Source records
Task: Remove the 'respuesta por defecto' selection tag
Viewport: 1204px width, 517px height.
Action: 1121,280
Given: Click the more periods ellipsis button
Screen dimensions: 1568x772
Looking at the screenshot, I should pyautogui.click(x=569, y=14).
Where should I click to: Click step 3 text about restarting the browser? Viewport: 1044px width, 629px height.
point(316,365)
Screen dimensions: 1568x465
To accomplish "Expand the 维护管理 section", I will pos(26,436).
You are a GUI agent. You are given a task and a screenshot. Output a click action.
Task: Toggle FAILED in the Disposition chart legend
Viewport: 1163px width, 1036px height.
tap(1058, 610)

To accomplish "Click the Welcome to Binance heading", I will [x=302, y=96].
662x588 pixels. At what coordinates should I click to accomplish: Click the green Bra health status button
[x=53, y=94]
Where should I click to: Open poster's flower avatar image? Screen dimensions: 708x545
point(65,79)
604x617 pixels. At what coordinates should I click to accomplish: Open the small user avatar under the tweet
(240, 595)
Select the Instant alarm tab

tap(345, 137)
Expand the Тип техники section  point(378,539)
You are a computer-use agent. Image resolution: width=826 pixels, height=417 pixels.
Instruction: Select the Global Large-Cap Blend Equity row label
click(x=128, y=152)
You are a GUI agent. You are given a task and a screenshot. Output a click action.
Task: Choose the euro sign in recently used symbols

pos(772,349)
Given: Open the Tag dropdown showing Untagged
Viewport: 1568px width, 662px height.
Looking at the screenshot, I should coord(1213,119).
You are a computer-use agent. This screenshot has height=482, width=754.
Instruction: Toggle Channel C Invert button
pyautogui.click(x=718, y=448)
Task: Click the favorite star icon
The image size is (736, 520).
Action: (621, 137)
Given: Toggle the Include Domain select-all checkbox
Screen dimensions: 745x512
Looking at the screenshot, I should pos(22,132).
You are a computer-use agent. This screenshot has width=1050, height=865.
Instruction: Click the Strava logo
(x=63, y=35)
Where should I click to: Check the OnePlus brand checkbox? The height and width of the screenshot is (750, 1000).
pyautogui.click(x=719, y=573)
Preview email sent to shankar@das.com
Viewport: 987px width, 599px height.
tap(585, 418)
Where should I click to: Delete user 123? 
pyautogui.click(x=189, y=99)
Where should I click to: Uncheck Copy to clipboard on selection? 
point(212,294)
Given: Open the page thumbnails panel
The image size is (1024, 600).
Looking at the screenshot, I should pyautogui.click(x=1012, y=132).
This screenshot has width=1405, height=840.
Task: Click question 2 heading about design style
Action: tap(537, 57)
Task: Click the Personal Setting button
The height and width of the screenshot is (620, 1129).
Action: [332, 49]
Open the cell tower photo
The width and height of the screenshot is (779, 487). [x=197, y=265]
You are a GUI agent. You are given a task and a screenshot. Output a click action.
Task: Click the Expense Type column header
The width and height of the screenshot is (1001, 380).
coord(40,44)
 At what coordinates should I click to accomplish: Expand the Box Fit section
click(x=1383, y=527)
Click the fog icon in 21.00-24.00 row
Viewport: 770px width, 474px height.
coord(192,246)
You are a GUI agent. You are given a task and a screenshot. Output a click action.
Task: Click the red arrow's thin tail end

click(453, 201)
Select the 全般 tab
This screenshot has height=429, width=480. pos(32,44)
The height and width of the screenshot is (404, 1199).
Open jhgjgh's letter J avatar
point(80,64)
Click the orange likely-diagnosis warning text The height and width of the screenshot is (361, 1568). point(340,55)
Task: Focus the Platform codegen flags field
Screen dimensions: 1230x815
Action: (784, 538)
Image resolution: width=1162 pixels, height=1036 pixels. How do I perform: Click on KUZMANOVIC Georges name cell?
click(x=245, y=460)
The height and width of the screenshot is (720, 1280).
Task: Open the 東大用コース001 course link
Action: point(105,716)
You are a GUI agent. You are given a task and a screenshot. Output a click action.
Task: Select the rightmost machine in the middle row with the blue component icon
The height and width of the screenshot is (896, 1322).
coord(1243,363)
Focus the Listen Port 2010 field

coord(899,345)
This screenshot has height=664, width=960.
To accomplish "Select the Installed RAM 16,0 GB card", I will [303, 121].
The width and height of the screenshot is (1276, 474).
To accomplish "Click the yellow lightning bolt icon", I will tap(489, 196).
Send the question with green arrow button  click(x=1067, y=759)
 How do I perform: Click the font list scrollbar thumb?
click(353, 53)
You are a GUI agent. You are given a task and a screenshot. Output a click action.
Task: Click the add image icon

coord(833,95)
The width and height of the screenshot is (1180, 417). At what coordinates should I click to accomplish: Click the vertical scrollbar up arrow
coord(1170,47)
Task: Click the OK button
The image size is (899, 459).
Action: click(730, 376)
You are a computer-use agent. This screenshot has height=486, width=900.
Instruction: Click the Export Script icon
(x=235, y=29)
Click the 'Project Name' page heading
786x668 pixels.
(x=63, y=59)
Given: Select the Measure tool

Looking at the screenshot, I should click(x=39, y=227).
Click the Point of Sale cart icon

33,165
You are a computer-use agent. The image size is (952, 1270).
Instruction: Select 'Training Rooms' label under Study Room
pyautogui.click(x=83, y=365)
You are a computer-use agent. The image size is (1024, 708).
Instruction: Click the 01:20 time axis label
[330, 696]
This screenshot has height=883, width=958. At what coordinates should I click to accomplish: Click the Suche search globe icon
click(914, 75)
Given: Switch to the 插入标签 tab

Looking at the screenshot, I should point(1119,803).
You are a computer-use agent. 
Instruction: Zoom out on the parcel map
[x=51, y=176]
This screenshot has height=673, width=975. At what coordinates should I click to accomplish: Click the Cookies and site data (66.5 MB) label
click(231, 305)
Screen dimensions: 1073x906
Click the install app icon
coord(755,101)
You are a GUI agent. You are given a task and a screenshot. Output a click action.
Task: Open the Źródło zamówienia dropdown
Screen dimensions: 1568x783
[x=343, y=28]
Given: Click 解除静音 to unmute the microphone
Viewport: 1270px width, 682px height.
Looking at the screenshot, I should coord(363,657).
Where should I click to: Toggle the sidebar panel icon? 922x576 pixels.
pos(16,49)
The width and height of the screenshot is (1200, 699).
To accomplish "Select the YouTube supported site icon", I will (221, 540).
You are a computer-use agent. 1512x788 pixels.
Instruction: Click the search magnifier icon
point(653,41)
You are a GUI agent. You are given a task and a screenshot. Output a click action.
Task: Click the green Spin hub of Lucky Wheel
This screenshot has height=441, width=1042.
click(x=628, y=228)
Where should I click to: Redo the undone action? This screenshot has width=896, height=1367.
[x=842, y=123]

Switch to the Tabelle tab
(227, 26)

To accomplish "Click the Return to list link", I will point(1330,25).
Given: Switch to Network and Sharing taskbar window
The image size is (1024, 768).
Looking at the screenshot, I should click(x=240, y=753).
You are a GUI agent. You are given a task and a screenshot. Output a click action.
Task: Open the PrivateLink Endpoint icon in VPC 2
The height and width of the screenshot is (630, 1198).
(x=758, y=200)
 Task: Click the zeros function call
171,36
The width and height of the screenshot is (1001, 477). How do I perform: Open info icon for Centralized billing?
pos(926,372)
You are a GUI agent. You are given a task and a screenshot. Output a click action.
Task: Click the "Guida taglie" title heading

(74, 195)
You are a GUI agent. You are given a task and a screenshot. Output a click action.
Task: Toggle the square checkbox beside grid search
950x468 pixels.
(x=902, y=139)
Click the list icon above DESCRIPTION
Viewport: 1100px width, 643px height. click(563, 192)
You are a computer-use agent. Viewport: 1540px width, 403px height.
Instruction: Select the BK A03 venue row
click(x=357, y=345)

» **Problem requirements**
The records are to be duplicated in full, with every word kept exactly.

» **Final answer**
Task: Remove the 'respuesta por defecto' selection tag
Viewport: 1204px width, 517px height.
Action: 1121,280
Given: Click the more periods ellipsis button
Screen dimensions: 1568x772
Looking at the screenshot, I should pyautogui.click(x=569, y=14).
Where should I click to: Click step 3 text about restarting the browser? Viewport: 1044px width, 629px height.
point(316,365)
Screen dimensions: 1568x465
To accomplish "Expand the 维护管理 section", I will pos(26,436).
You are a GUI agent. You are given a task and a screenshot. Output a click action.
Task: Toggle FAILED in the Disposition chart legend
Viewport: 1163px width, 1036px height.
tap(1058, 610)

To accomplish "Click the Welcome to Binance heading", I will [x=302, y=96].
662x588 pixels. At what coordinates should I click to accomplish: Click the green Bra health status button
[x=53, y=94]
Where should I click to: Open poster's flower avatar image? Screen dimensions: 708x545
point(65,79)
604x617 pixels. At what coordinates should I click to accomplish: Open the small user avatar under the tweet
(240, 595)
Select the Instant alarm tab

tap(345, 137)
Expand the Тип техники section  point(378,539)
You are a computer-use agent. Image resolution: width=826 pixels, height=417 pixels.
Instruction: Select the Global Large-Cap Blend Equity row label
click(x=128, y=152)
You are a GUI agent. You are given a task and a screenshot. Output a click action.
Task: Choose the euro sign in recently used symbols

pos(772,349)
Given: Open the Tag dropdown showing Untagged
Viewport: 1568px width, 662px height.
Looking at the screenshot, I should coord(1213,119).
You are a computer-use agent. This screenshot has height=482, width=754.
Instruction: Toggle Channel C Invert button
pyautogui.click(x=718, y=448)
Task: Click the favorite star icon
The image size is (736, 520).
Action: (621, 137)
Given: Toggle the Include Domain select-all checkbox
Screen dimensions: 745x512
Looking at the screenshot, I should pos(22,132).
You are a computer-use agent. This screenshot has width=1050, height=865.
Instruction: Click the Strava logo
(x=63, y=35)
Where should I click to: Check the OnePlus brand checkbox? The height and width of the screenshot is (750, 1000).
pyautogui.click(x=719, y=573)
Preview email sent to shankar@das.com
Viewport: 987px width, 599px height.
tap(585, 418)
Where should I click to: Delete user 123? 
pyautogui.click(x=189, y=99)
Where should I click to: Uncheck Copy to clipboard on selection? 
point(212,294)
Given: Open the page thumbnails panel
The image size is (1024, 600).
Looking at the screenshot, I should pyautogui.click(x=1012, y=132).
This screenshot has width=1405, height=840.
Task: Click question 2 heading about design style
Action: tap(537, 57)
Task: Click the Personal Setting button
The height and width of the screenshot is (620, 1129).
Action: [332, 49]
Open the cell tower photo
The width and height of the screenshot is (779, 487). [x=197, y=265]
You are a GUI agent. You are given a task and a screenshot. Output a click action.
Task: Click the Expense Type column header
The width and height of the screenshot is (1001, 380).
coord(40,44)
 At what coordinates should I click to accomplish: Expand the Box Fit section
click(x=1383, y=527)
Click the fog icon in 21.00-24.00 row
Viewport: 770px width, 474px height.
coord(192,246)
You are a GUI agent. You are given a task and a screenshot. Output a click action.
Task: Click the red arrow's thin tail end

click(453, 201)
Select the 全般 tab
This screenshot has height=429, width=480. pos(32,44)
The height and width of the screenshot is (404, 1199).
Open jhgjgh's letter J avatar
point(80,64)
Click the orange likely-diagnosis warning text The height and width of the screenshot is (361, 1568). point(340,55)
Task: Focus the Platform codegen flags field
Screen dimensions: 1230x815
Action: (784, 538)
Image resolution: width=1162 pixels, height=1036 pixels. How do I perform: Click on KUZMANOVIC Georges name cell?
click(x=245, y=460)
The height and width of the screenshot is (720, 1280).
Task: Open the 東大用コース001 course link
Action: point(105,716)
You are a GUI agent. You are given a task and a screenshot. Output a click action.
Task: Select the rightmost machine in the middle row with the blue component icon
The height and width of the screenshot is (896, 1322).
coord(1243,363)
Focus the Listen Port 2010 field

coord(899,345)
This screenshot has height=664, width=960.
To accomplish "Select the Installed RAM 16,0 GB card", I will [303, 121].
The width and height of the screenshot is (1276, 474).
To accomplish "Click the yellow lightning bolt icon", I will tap(489, 196).
Send the question with green arrow button  click(x=1067, y=759)
 How do I perform: Click the font list scrollbar thumb?
click(353, 53)
You are a GUI agent. You are given a task and a screenshot. Output a click action.
Task: Click the add image icon

coord(833,95)
The width and height of the screenshot is (1180, 417). At what coordinates should I click to accomplish: Click the vertical scrollbar up arrow
coord(1170,47)
Task: Click the OK button
The image size is (899, 459).
Action: click(730, 376)
You are a computer-use agent. This screenshot has height=486, width=900.
Instruction: Click the Export Script icon
(x=235, y=29)
Click the 'Project Name' page heading
786x668 pixels.
(x=63, y=59)
Given: Select the Measure tool

Looking at the screenshot, I should click(x=39, y=227).
Click the Point of Sale cart icon

33,165
You are a computer-use agent. The image size is (952, 1270).
Instruction: Select 'Training Rooms' label under Study Room
pyautogui.click(x=83, y=365)
You are a computer-use agent. The image size is (1024, 708).
Instruction: Click the 01:20 time axis label
[330, 696]
This screenshot has height=883, width=958. At what coordinates should I click to accomplish: Click the Suche search globe icon
click(914, 75)
Given: Switch to the 插入标签 tab

Looking at the screenshot, I should point(1119,803).
You are a computer-use agent. 
Instruction: Zoom out on the parcel map
[x=51, y=176]
This screenshot has height=673, width=975. At what coordinates should I click to accomplish: Click the Cookies and site data (66.5 MB) label
click(231, 305)
Screen dimensions: 1073x906
Click the install app icon
coord(755,101)
You are a GUI agent. You are given a task and a screenshot. Output a click action.
Task: Open the Źródło zamówienia dropdown
Screen dimensions: 1568x783
[x=343, y=28]
Given: Click 解除静音 to unmute the microphone
Viewport: 1270px width, 682px height.
Looking at the screenshot, I should coord(363,657).
Where should I click to: Toggle the sidebar panel icon? 922x576 pixels.
pos(16,49)
The width and height of the screenshot is (1200, 699).
To accomplish "Select the YouTube supported site icon", I will (221, 540).
You are a computer-use agent. 1512x788 pixels.
Instruction: Click the search magnifier icon
point(653,41)
You are a GUI agent. You are given a task and a screenshot. Output a click action.
Task: Click the green Spin hub of Lucky Wheel
This screenshot has height=441, width=1042.
click(x=628, y=228)
Where should I click to: Redo the undone action? This screenshot has width=896, height=1367.
[x=842, y=123]

Switch to the Tabelle tab
(227, 26)

To accomplish "Click the Return to list link", I will point(1330,25).
Given: Switch to Network and Sharing taskbar window
The image size is (1024, 768).
Looking at the screenshot, I should click(x=240, y=753).
You are a GUI agent. You are given a task and a screenshot. Output a click action.
Task: Open the PrivateLink Endpoint icon in VPC 2
The height and width of the screenshot is (630, 1198).
(x=758, y=200)
 Task: Click the zeros function call
171,36
The width and height of the screenshot is (1001, 477). How do I perform: Open info icon for Centralized billing?
pos(926,372)
You are a GUI agent. You are given a task and a screenshot. Output a click action.
Task: Click the "Guida taglie" title heading

(74, 195)
You are a GUI agent. You are given a task and a screenshot. Output a click action.
Task: Toggle the square checkbox beside grid search
950x468 pixels.
(x=902, y=139)
Click the list icon above DESCRIPTION
Viewport: 1100px width, 643px height. click(563, 192)
You are a computer-use agent. Viewport: 1540px width, 403px height.
Instruction: Select the BK A03 venue row
click(x=357, y=345)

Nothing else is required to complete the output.